The personal ones are the easiest:
- I will be endlessly promoting Adapting in the Dust, including linking to the sound track and talking about the book tour.
- I will whine more about American politics and less about Canadian politics now that the Canadian election is behind us and the American one, alas, is just going to get uglier.
- My effort to commit to fewer things during my upcoming sabbatical will probably fail but not dramatically as it will be hard to say no to whatever interesting opportunities arise. Indeed, perhaps the podcast plans will go ahead....
- I will probably be doing less media stuff as I will be traveling much and the end of the election campaign means less discussion of international stuff except for various episodes along the way.

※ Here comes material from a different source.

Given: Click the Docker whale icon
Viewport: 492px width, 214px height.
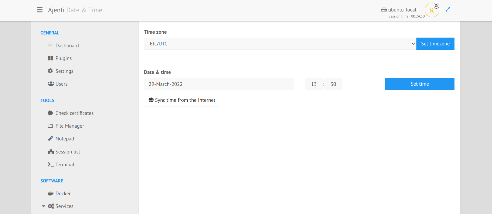Looking at the screenshot, I should click(x=51, y=193).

- Lots of whining of too many superhero movies, too much TV and all the rest, but we will have a great year of film and tv anyway.
- Rogue 1 will make somewhat less money but be a better film than Force Awakens, even though I enjoyed SW: FA a lot.
- Cap will win the Civil War against Iron Man but at great cost.
- DC? Its TV shows will rock, and its movies will not.
Political Science:
- The more things change, the less things change. Heaps of anxiety about the job market, policy relevance. The open access to data stuff will not be resolved, but perhaps will not lead to yet another war between quants and quals. Please no.
- The big names will lament that they are not as powerful as they wish they were, and the rest of us will be annoyed because they are powerful and use their power often unwisely.
- As always, the worst ideas will get the most play (the Robert Kaplan rule...).
- Less people will wonder why folks do online media stuff. The problem will be sorting through all of the traffic.
- I don't expect war between Russia and NATO to break out this year. While Putin is tempted to try to break NATO, US and allies have done enough in Baltics to make aggression there riskier. There will be other ways that Putin messes with US/NATO/Europe, and the alliance will have a hard time reacting.
- I don't expect much out of the Warsaw Summit as NATO is too divided. I don't expect Europe to fold on sanctions against Russia. I had previously expected such an outcome, but European leaders seem to be holding the line pretty well. I have not been there since spring, so I cannot say whether pressures have increased to reduce sanctions. Putin will use the gas pipelines as leverage, but Merkl seems ready to stand tough on the current sanctions (but also reluctant to do much more).
- I don't know much about Asia, but will have to learn some since I will be going to Japan twice in 2016 and maybe to South Korea as well (that trip might happen in 2017).
- I expect China not to back down on the various crises brewing over territories--East China Sea with Japan, South China Sea with ... pretty much everyone else. I am pretty status quo oriented so I don't expect things to blow up. But minor military disputes? Sure, ships firing near other trips, planes chasing planes, etc. The problem here is way too many actors, which makes crisis management far harder. In Europe, most of the relevant actors are in one organization or are working with that one organization (NATO). In Asia, nope.
- People will often call something a crisis in civil-military relations when it is not really a crisis but perhaps the usual sort of tensions.
- But there will be some more coups in the world. I'd ask Jay Ulfelder for his predictions, but his blogging is at an end. Tis our loss.
- The Republican candidates will continue to say stupid stuff both about civil-military relations (I will always do what the Generals/Admirals tell me) and ethnic conflict (oy, don't get me started).
Here's the set of predictions that easiest to get so very visibly wrong. HRC in the Dem primary is not a risky prediction. In the Republican campaign, I would have bet on Rubio a couple of months ago, but not so much anymore. It looks like Cruz will take the nomination, with Trump petulantly sticking around. Will Trump run as an independent candidate in the fall? He probably has not slaked his addiction to media attention, so I'd guess that he will stick around. Whether he runs or not, HRC takes the election, even in a time of heightened fear about terrorism. Why? Because the GOP primary campaign is not causing any swing voters to think that Cruz or Trump would make the US more secure. HRC will do well among minorities since the taint of Trump will remain (plus Cruz has been almost as xenophobic). My daughter reminds me that HRC's efforts to be cool to young folks does not work--that she should stick to her policies, which they prefer. Well, in the fall, Cruz vs Clinton will give the young (who may or may not turn out) a real choice. Finally, the electoral map gives me some confidence. So, I predict Clinton to win despite herself.
The funny thing is that 2016, aside from worsening climate change, will be a better year for most on most measures. But the campaign will make us all feel worse. Sorry.
Cruz is in a much better spot to win the nomination than at the start of the campaign, but you still shouldn't bet the house on it - it takes a special kind of personality to piss off that many GOP colleagues in Congress, and he's the Goldwater to Trump's Wallace.
ReplyDeleteFar more likely that Trump wreaks havoc until the convention, forcing a last-minute 'cordon sanitaire' and running a wingnut VP pick with an establishment figure on the ticket (a la 2008); Trump screams that the party has "betrayed" him and goes independent. The end result will be the same, nevertheless.